Your task is to transcribe the lines from the start of the data below through the line containing "Eat (812, 177)", inclusive, exactly as they stand and without the pictures.

-------- THE INPUT

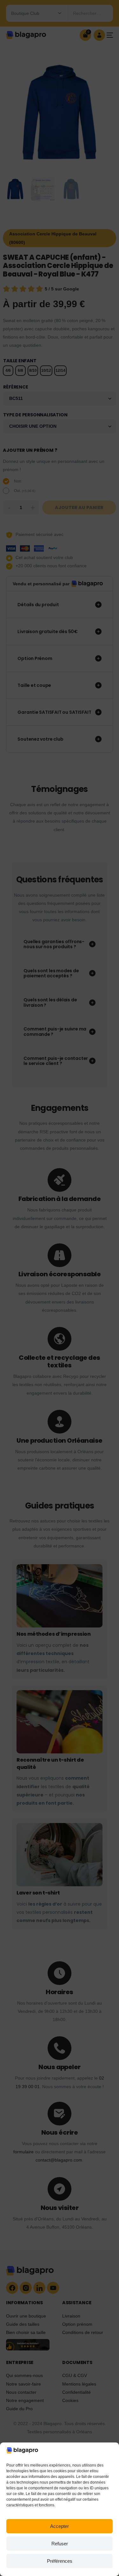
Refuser (59, 2543)
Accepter (59, 2526)
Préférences (59, 2561)
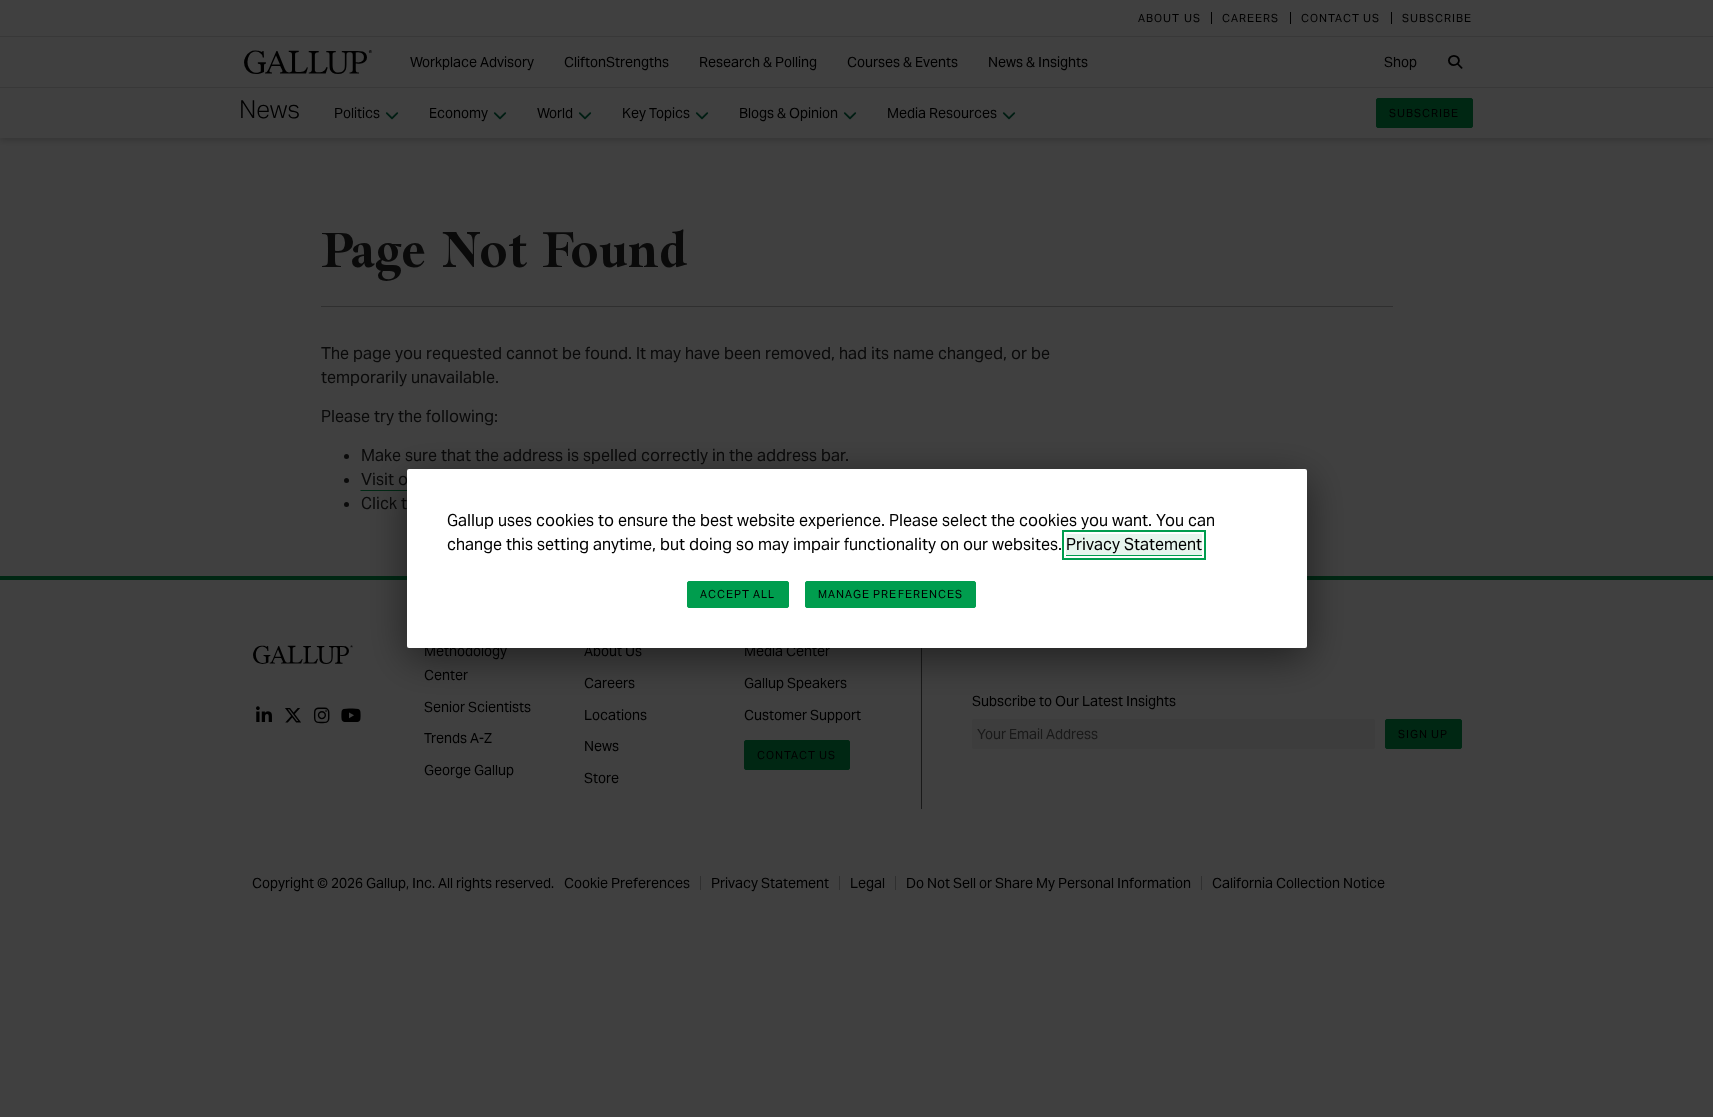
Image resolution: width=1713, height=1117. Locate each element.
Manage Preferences (891, 594)
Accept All (738, 594)
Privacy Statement (1134, 544)
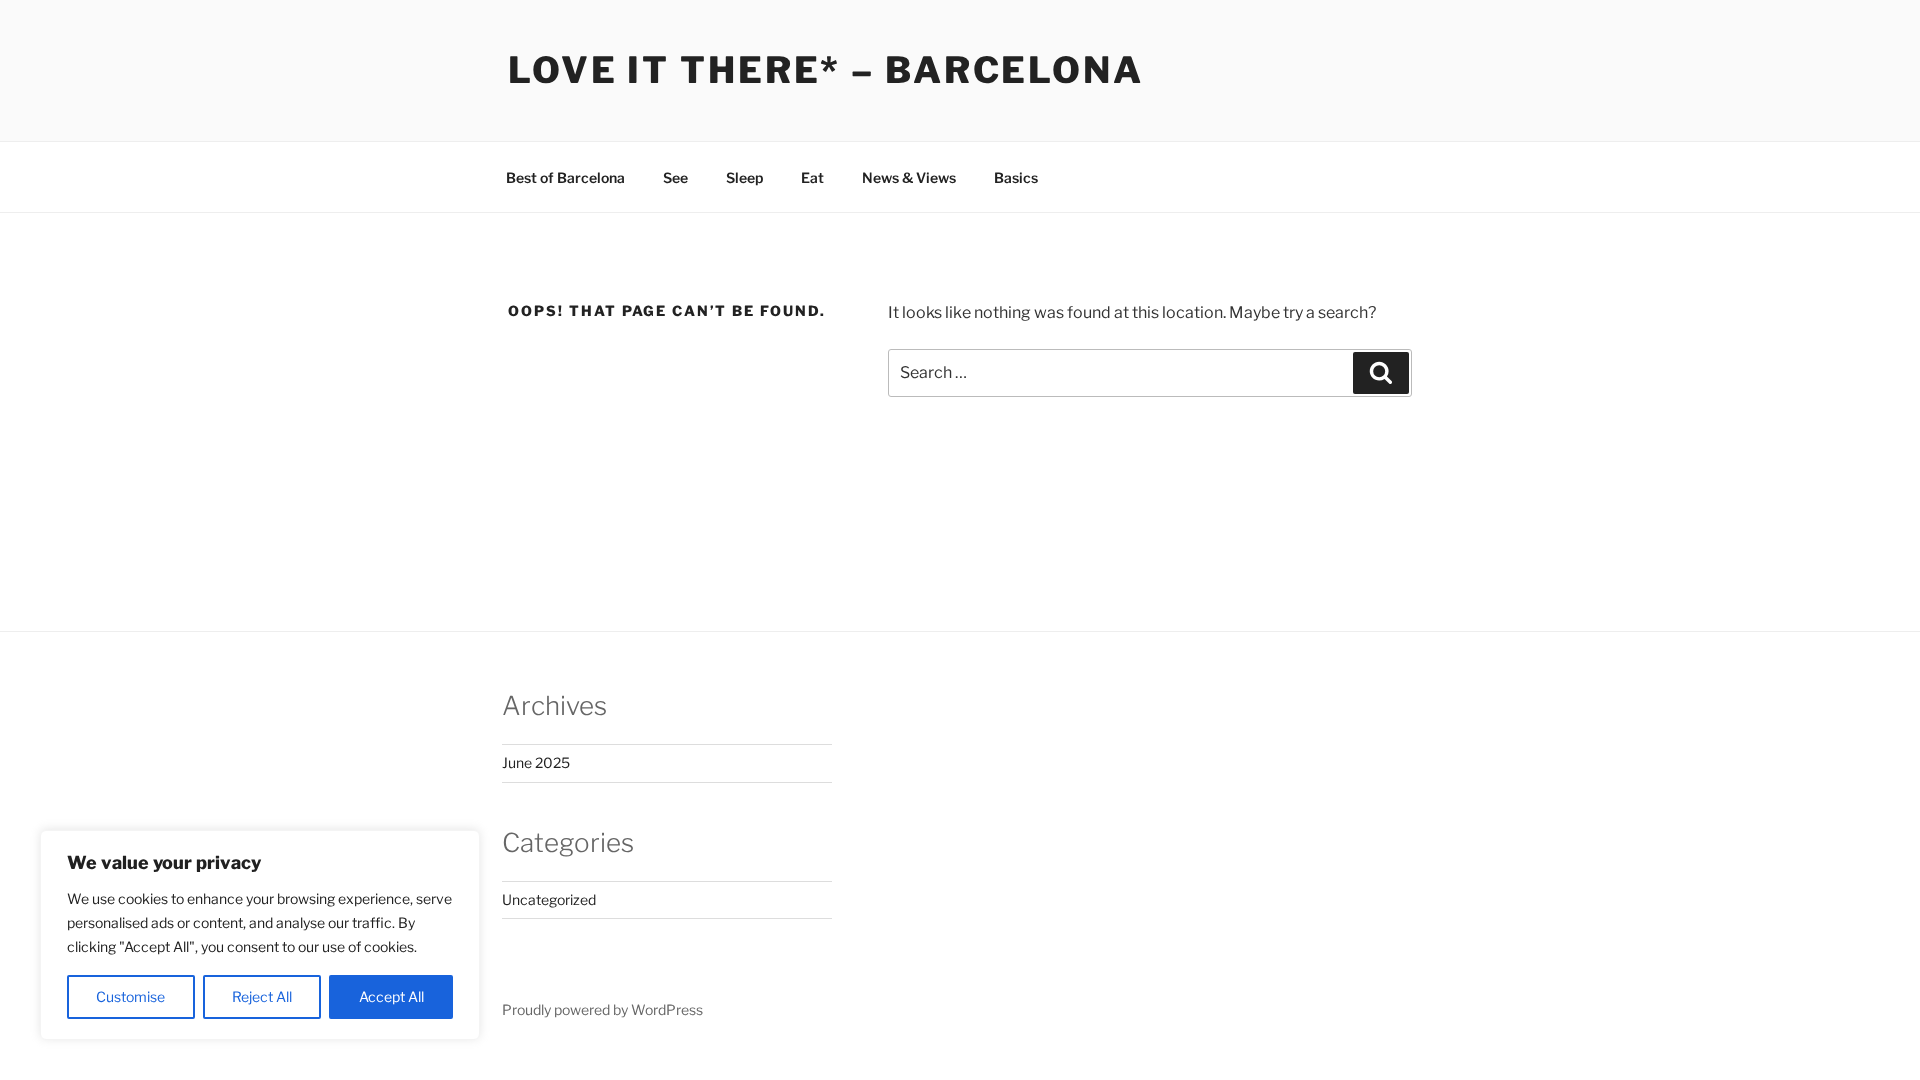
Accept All (391, 996)
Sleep (744, 177)
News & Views (909, 177)
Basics (1016, 177)
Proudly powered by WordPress (602, 1009)
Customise (130, 996)
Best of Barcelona (565, 177)
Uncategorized (549, 899)
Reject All (262, 996)
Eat (812, 177)
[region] (260, 935)
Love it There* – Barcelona (826, 70)
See (675, 177)
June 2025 (536, 762)
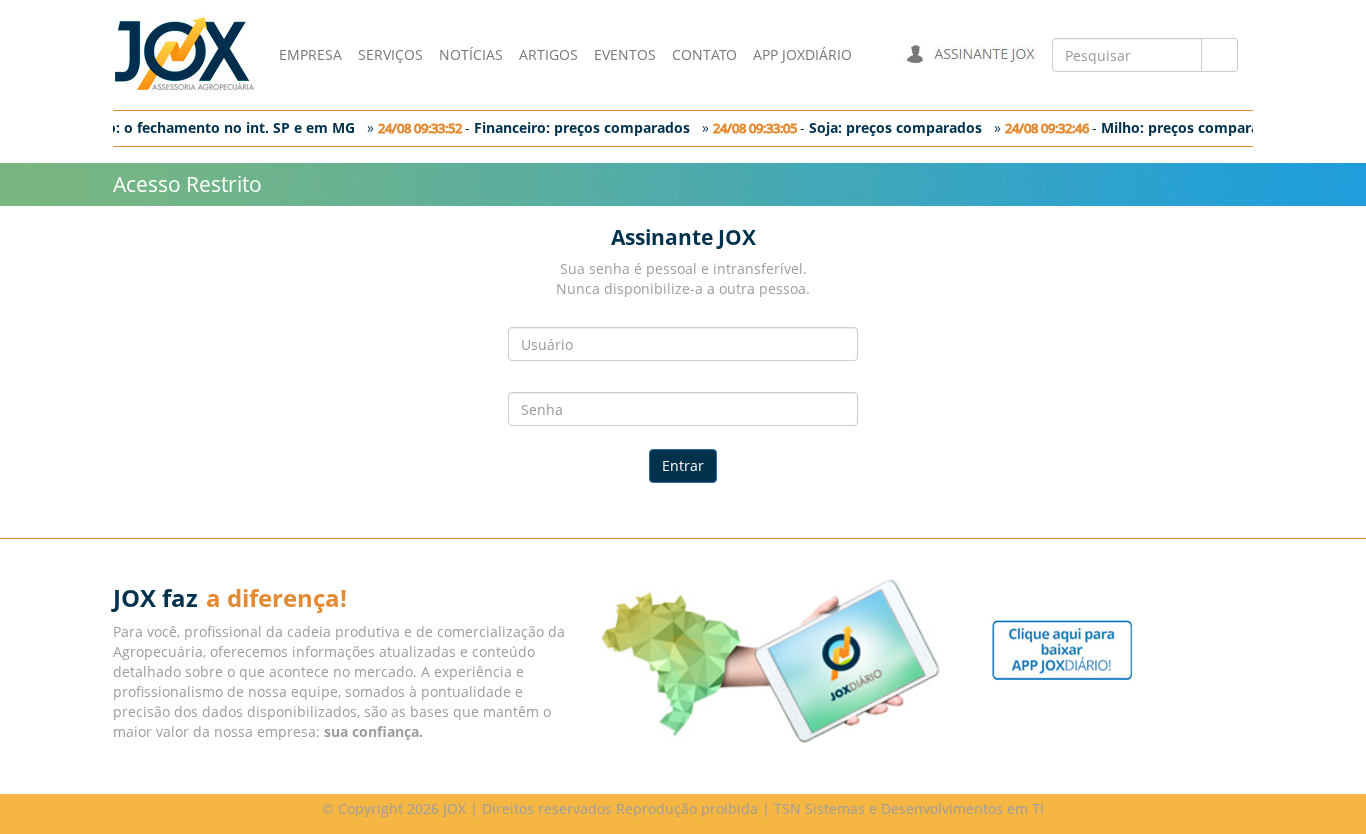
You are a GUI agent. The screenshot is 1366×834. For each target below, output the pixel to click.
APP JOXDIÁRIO (802, 54)
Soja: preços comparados (890, 127)
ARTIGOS (548, 54)
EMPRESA (310, 54)
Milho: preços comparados (1187, 127)
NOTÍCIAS (471, 54)
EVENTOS (625, 54)
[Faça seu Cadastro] (1062, 648)
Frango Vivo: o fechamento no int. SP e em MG (189, 127)
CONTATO (704, 54)
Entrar (683, 465)
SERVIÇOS (390, 54)
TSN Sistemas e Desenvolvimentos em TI (909, 808)
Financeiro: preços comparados (577, 127)
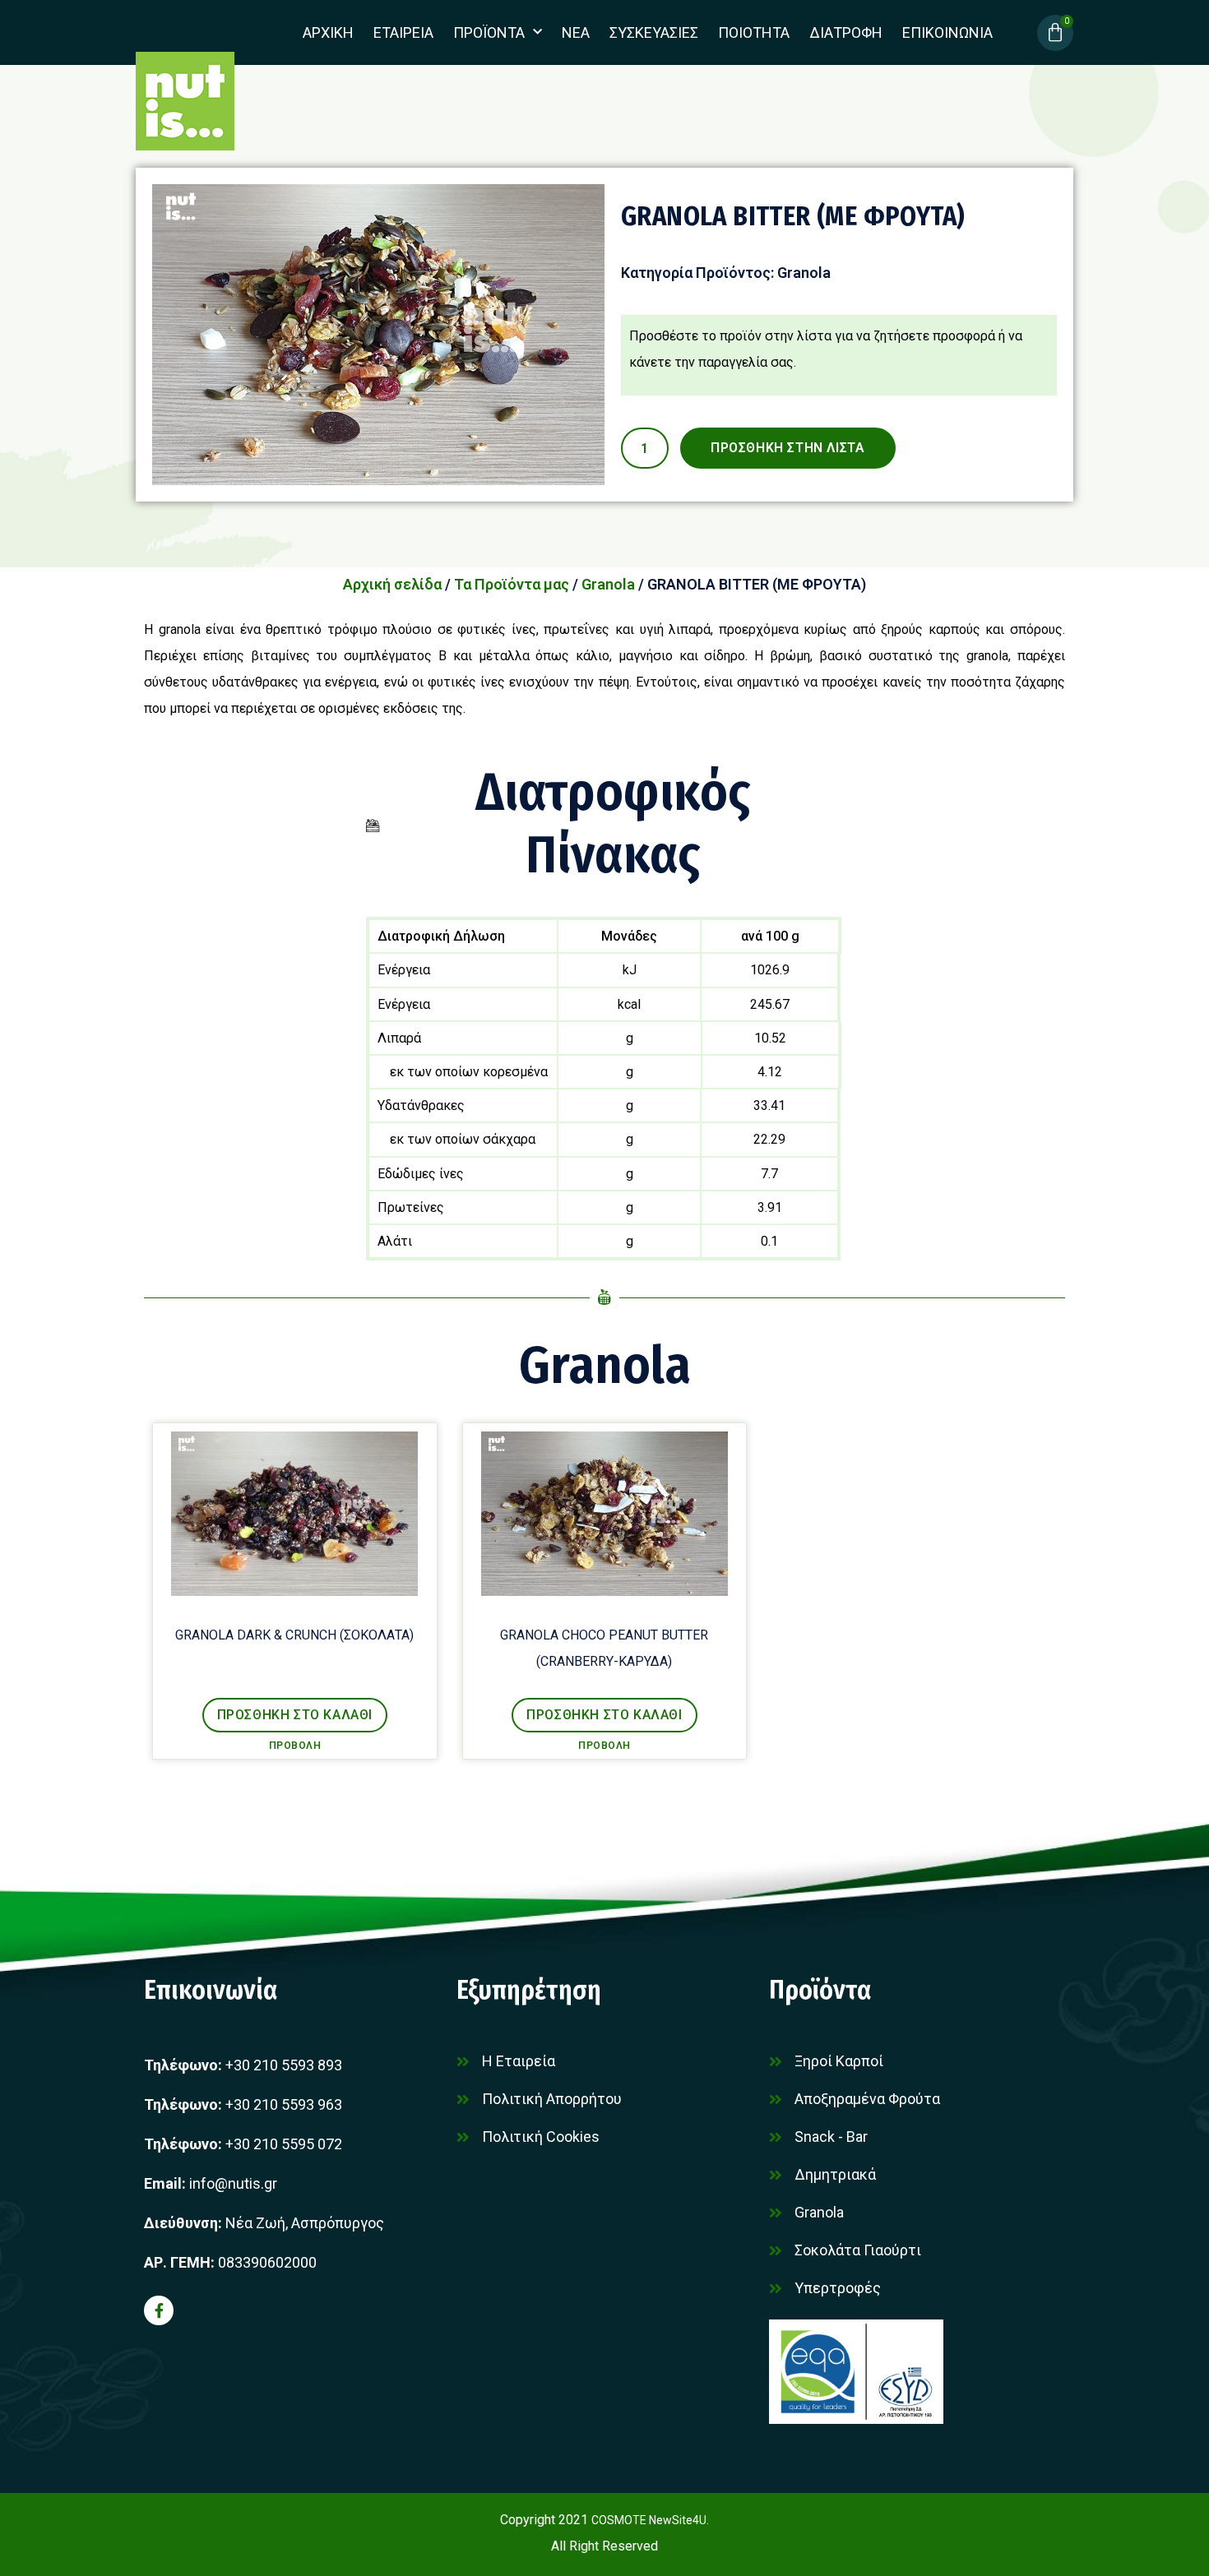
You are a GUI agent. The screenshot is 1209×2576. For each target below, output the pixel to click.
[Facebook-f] (159, 2310)
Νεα (576, 32)
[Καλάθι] (1055, 33)
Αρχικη (328, 32)
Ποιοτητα (754, 32)
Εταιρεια (403, 32)
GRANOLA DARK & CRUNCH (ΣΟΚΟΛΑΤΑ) (294, 1635)
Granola (804, 272)
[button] (294, 1715)
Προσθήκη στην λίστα (787, 448)
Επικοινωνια (947, 32)
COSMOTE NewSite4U (648, 2520)
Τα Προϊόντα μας (511, 584)
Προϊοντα (489, 32)
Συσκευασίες (653, 32)
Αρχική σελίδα (392, 584)
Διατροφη (845, 32)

----------------

> WRITTEN ANSWER
Refuser (59, 2543)
Accepter (59, 2526)
Préférences (59, 2561)
Image resolution: width=1713, height=1117. Locate each element.
Manage Preferences (891, 594)
Accept All (738, 594)
Privacy Statement (1134, 544)
Accept All (391, 996)
Sleep (744, 177)
News & Views (909, 177)
Basics (1016, 177)
Proudly powered by WordPress (602, 1009)
Customise (130, 996)
Best of Barcelona (565, 177)
Uncategorized (549, 899)
Reject All (262, 996)
Eat (812, 177)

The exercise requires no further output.